Integrating comprehensive antivirus protection secures:

  • Control of all possible intrusion channels for viruses – email, HTTP, FTP, external storage media (floppy, CD, DVD, flash-cards, etc.), file servers;
  • Protection against various types of threats – viruses, network and email “worms”, “Trojan horses”, unwanted programs (spyware, adware, etc.);
  • Apart from being installed on endpoint devices (servers, workstations), antivirus software can be run on the Internet gateway, so traffic is scanned before reaching the network;
  • Continuous monitoring and periodic anti-virus scan of all servers and workstations;
  • Automatic notification when an “infection” or “treatment” of viruses has occurred;
  • Protection of mobile devices, etc.;
  • Deploying a corporate antivirus system will enable centralized management and software update distribution.

TIPS WHEN LOOKING FOR A VENDOR

Today’s organizations require a comprehensive, multi-layer, defense-in-depth security strategy to successfully address malware-related issues. A successful antivirus installation will help protect assets and endpoint devices against targeted attacks, prevent data loss and theft, address security policies, and protect vital company information.

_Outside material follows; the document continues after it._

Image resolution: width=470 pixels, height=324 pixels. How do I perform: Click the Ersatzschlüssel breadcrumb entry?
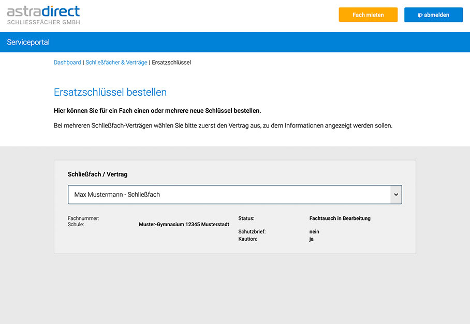170,62
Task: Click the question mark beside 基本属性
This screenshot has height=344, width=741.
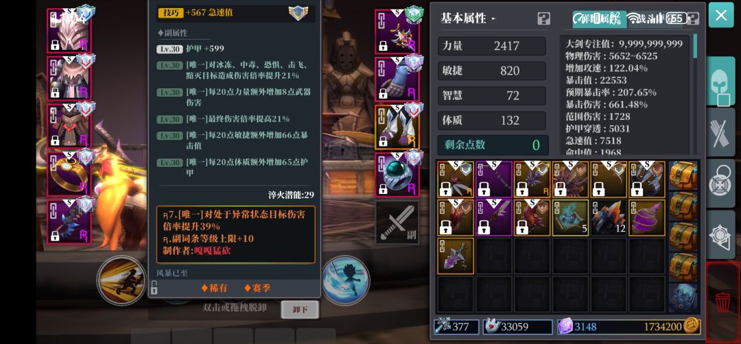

Deploying the best antivirus is usually not enough. It must go hand in hand with other controls that ensure the organization is comprehensively protected. As part of building corporate anti-virus protection, look for vendors that offer a range of services, with scope varying in accordance with the needs of the client, and may include:

  • Preparation of proposals for the selection decision, so the customer is protected against compatibility risks, system scalability, additional hardware capacities, etc.;
  • Deployment of solutions on a limited segment, thus reducing potential risks for customer implementation, using the results of a “pilot” operation;
  • Preparing instructions and guidelines for further development on the basis of the results of the deployment of a limited segment;
  • Installation and configuration of a complete solution;
  • Standardization of requirements for anti-virus protection system with respect to installation, configuration, and operation of its components;
  • Development of instructional (operating) system documents for administrators and users;
  • Development of custom policies;
  • Conducting internal workshops in order to educate all participants.